WORK REQUIRED:
In the entries below, how many lines contain the string "computer"? Give the number by itself.

Items from a dataset:
################

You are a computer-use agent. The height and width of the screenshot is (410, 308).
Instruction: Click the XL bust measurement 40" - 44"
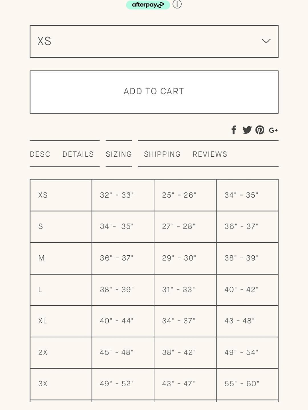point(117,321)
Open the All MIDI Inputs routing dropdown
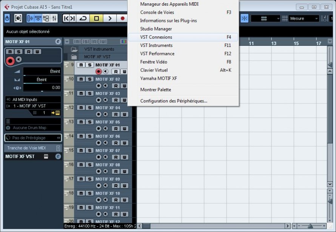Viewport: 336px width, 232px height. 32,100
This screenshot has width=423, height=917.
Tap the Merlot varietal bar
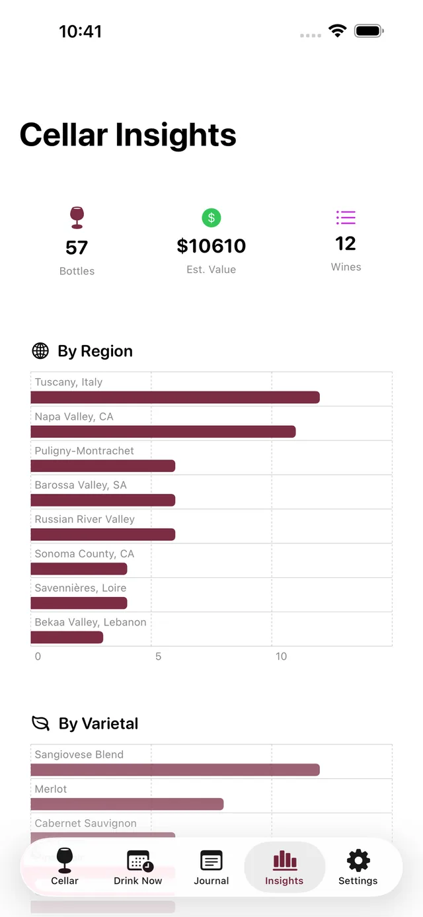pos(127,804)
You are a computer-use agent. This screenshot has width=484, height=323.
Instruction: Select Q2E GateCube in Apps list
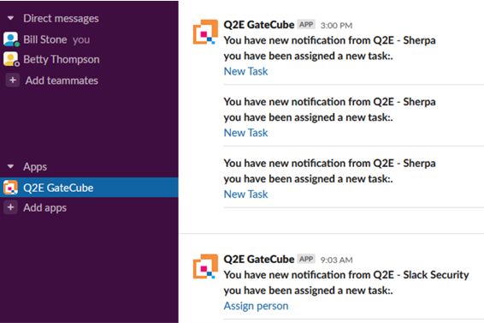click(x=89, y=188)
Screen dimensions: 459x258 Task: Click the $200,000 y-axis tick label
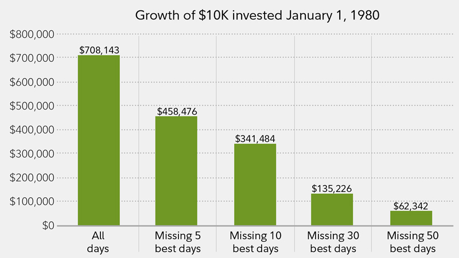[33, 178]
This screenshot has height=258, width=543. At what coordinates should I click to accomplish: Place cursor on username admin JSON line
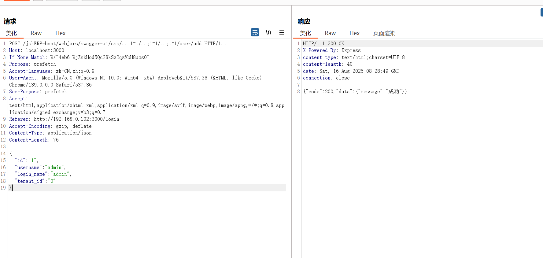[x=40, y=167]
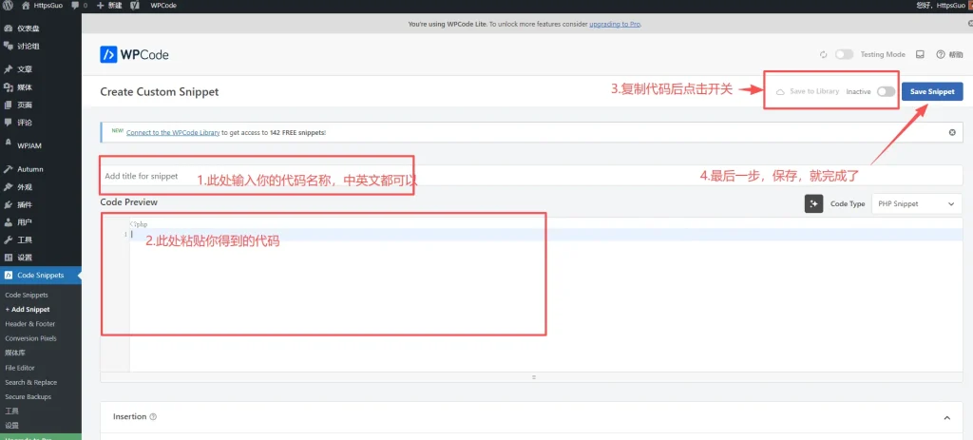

################

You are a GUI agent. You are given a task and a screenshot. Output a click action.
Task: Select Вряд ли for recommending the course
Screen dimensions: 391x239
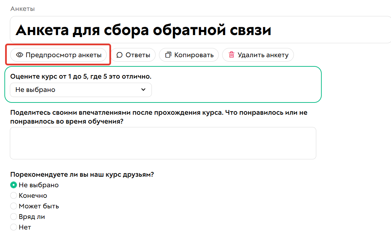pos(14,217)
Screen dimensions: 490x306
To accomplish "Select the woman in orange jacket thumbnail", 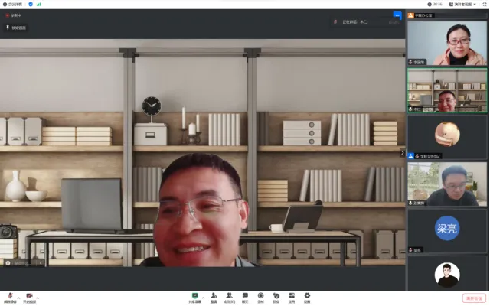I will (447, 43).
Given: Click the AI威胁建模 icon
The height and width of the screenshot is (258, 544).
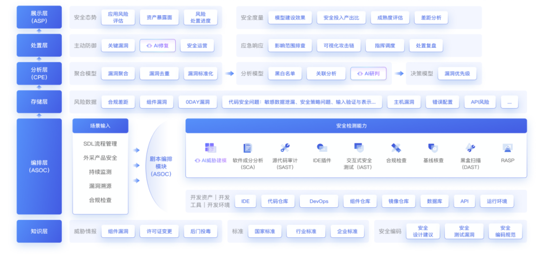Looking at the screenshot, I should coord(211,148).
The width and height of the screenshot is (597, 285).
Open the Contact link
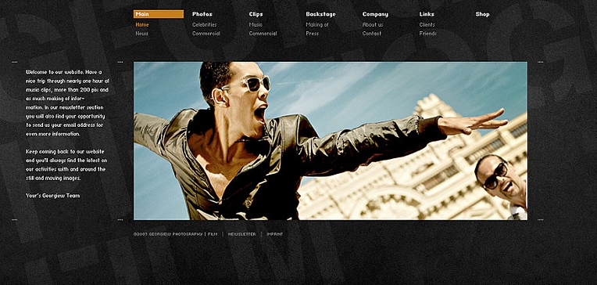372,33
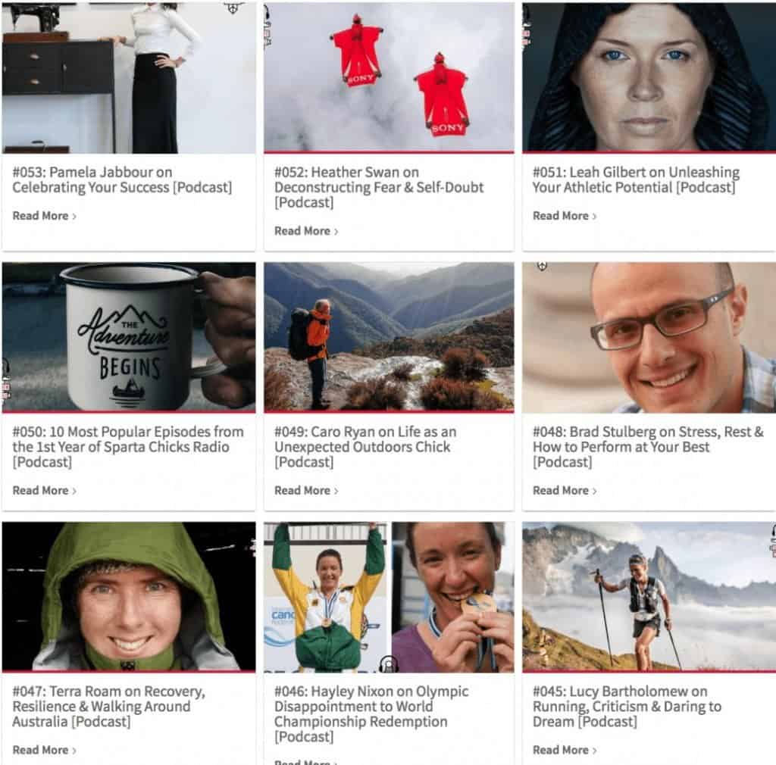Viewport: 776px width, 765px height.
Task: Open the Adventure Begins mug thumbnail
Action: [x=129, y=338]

################

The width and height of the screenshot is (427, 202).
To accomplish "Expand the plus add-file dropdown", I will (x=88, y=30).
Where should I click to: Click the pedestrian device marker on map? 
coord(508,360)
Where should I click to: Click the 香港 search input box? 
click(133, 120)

################

EXERCISE RESPONSE:
2